** Opening Provided data block **

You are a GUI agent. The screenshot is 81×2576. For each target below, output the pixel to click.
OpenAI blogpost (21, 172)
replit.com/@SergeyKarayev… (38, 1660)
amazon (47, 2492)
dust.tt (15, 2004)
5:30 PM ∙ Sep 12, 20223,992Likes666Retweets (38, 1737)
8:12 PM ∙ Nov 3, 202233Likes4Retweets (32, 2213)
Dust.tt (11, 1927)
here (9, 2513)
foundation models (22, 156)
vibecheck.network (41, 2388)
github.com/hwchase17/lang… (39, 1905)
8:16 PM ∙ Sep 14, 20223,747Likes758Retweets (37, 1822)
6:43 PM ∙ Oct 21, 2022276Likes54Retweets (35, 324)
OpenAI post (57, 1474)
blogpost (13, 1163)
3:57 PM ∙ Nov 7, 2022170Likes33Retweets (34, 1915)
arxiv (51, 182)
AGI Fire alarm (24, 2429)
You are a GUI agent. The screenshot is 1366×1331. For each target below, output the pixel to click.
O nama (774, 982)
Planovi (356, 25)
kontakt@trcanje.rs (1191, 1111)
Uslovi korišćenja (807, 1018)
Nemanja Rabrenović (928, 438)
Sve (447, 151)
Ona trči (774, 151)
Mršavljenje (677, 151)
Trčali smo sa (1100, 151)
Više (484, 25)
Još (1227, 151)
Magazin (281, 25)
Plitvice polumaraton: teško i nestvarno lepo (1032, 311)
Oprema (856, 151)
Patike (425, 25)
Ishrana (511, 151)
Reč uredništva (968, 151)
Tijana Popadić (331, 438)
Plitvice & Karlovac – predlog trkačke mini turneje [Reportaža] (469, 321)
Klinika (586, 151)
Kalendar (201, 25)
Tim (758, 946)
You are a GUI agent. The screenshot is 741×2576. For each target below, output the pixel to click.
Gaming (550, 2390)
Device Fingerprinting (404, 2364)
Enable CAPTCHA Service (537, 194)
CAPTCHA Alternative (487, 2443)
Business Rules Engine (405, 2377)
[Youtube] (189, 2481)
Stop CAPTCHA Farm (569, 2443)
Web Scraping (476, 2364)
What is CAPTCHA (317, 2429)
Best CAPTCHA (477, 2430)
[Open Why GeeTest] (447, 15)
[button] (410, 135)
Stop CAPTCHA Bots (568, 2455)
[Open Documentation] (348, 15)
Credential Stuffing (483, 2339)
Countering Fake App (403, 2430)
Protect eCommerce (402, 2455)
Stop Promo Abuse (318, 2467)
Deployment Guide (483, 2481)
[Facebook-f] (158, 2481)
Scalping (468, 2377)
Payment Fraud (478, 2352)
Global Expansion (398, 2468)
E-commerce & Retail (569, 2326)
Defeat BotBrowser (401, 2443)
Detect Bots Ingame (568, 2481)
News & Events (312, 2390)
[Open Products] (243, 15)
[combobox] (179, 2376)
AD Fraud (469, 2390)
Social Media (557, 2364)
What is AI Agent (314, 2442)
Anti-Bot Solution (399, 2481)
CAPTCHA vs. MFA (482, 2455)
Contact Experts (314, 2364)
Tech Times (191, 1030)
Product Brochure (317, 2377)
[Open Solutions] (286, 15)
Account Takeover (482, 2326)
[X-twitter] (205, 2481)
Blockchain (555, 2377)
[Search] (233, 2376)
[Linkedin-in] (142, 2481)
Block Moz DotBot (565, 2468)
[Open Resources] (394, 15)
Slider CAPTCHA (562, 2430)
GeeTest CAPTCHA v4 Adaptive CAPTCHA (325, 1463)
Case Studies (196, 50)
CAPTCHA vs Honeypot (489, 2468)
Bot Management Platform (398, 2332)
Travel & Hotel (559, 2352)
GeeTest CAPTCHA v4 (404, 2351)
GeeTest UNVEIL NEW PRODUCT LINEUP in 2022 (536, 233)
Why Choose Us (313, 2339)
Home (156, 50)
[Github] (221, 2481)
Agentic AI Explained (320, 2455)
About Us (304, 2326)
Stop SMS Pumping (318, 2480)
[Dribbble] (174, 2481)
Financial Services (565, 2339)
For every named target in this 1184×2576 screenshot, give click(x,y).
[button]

** Closing Provided data block **

**Requirement:**
Write out all the records above again, exactly as they stand.

**Your solution:**
You are a GUI agent. The screenshot is 81×2576. For each target below, output the pixel to click.
OpenAI blogpost (21, 172)
replit.com/@SergeyKarayev… (38, 1660)
amazon (47, 2492)
dust.tt (15, 2004)
5:30 PM ∙ Sep 12, 20223,992Likes666Retweets (38, 1737)
8:12 PM ∙ Nov 3, 202233Likes4Retweets (32, 2213)
Dust.tt (11, 1927)
here (9, 2513)
foundation models (22, 156)
vibecheck.network (41, 2388)
github.com/hwchase17/lang… (39, 1905)
8:16 PM ∙ Sep 14, 20223,747Likes758Retweets (37, 1822)
6:43 PM ∙ Oct 21, 2022276Likes54Retweets (35, 324)
OpenAI post (57, 1474)
blogpost (13, 1163)
3:57 PM ∙ Nov 7, 2022170Likes33Retweets (34, 1915)
arxiv (51, 182)
AGI Fire alarm (24, 2429)
You are a GUI agent. The screenshot is 1366×1331. For each target below, output the pixel to click.
O nama (774, 982)
Planovi (356, 25)
kontakt@trcanje.rs (1191, 1111)
Uslovi korišćenja (807, 1018)
Nemanja Rabrenović (928, 438)
Sve (447, 151)
Ona trči (774, 151)
Mršavljenje (677, 151)
Trčali smo sa (1100, 151)
Više (484, 25)
Još (1227, 151)
Magazin (281, 25)
Plitvice polumaraton: teško i nestvarno lepo (1032, 311)
Oprema (856, 151)
Patike (425, 25)
Ishrana (511, 151)
Reč uredništva (968, 151)
Tijana Popadić (331, 438)
Plitvice & Karlovac – predlog trkačke mini turneje [Reportaža] (469, 321)
Klinika (586, 151)
Kalendar (201, 25)
Tim (758, 946)
You are a GUI agent. The screenshot is 741×2576. For each target below, output the pixel to click.
Gaming (550, 2390)
Device Fingerprinting (404, 2364)
Enable CAPTCHA Service (537, 194)
CAPTCHA Alternative (487, 2443)
Business Rules Engine (405, 2377)
[Youtube] (189, 2481)
Stop CAPTCHA Farm (569, 2443)
Web Scraping (476, 2364)
What is CAPTCHA (317, 2429)
Best CAPTCHA (477, 2430)
[Open Why GeeTest] (447, 15)
[button] (410, 135)
Stop CAPTCHA Bots (568, 2455)
[Open Documentation] (348, 15)
Credential Stuffing (483, 2339)
Countering Fake App (403, 2430)
Protect eCommerce (402, 2455)
Stop Promo Abuse (318, 2467)
Deployment Guide (483, 2481)
[Facebook-f] (158, 2481)
Scalping (468, 2377)
Payment Fraud (478, 2352)
Global Expansion (398, 2468)
E-commerce & Retail (569, 2326)
Defeat BotBrowser (401, 2443)
Detect Bots Ingame (568, 2481)
News & Events (312, 2390)
[Open Products] (243, 15)
[combobox] (179, 2376)
AD Fraud (469, 2390)
Social Media (557, 2364)
What is AI Agent (314, 2442)
Anti-Bot Solution (399, 2481)
CAPTCHA vs. MFA (482, 2455)
Contact Experts (314, 2364)
Tech Times (191, 1030)
Product Brochure (317, 2377)
[Open Solutions] (286, 15)
Account Takeover (482, 2326)
[X-twitter] (205, 2481)
Blockchain (555, 2377)
[Search] (233, 2376)
[Linkedin-in] (142, 2481)
Block Moz DotBot (565, 2468)
[Open Resources] (394, 15)
Slider CAPTCHA (562, 2430)
GeeTest CAPTCHA v4 Adaptive CAPTCHA (325, 1463)
Case Studies (196, 50)
CAPTCHA vs Honeypot (489, 2468)
Bot Management Platform (398, 2332)
Travel & Hotel (559, 2352)
GeeTest CAPTCHA v4 (404, 2351)
GeeTest UNVEIL NEW PRODUCT LINEUP in 2022 (536, 233)
Why Choose Us (313, 2339)
Home (156, 50)
[Github] (221, 2481)
Agentic AI Explained (320, 2455)
About Us (304, 2326)
Stop SMS Pumping (318, 2480)
[Dribbble] (174, 2481)
Financial Services (565, 2339)
For every named target in this 1184×2576 screenshot, give click(x,y).
[button]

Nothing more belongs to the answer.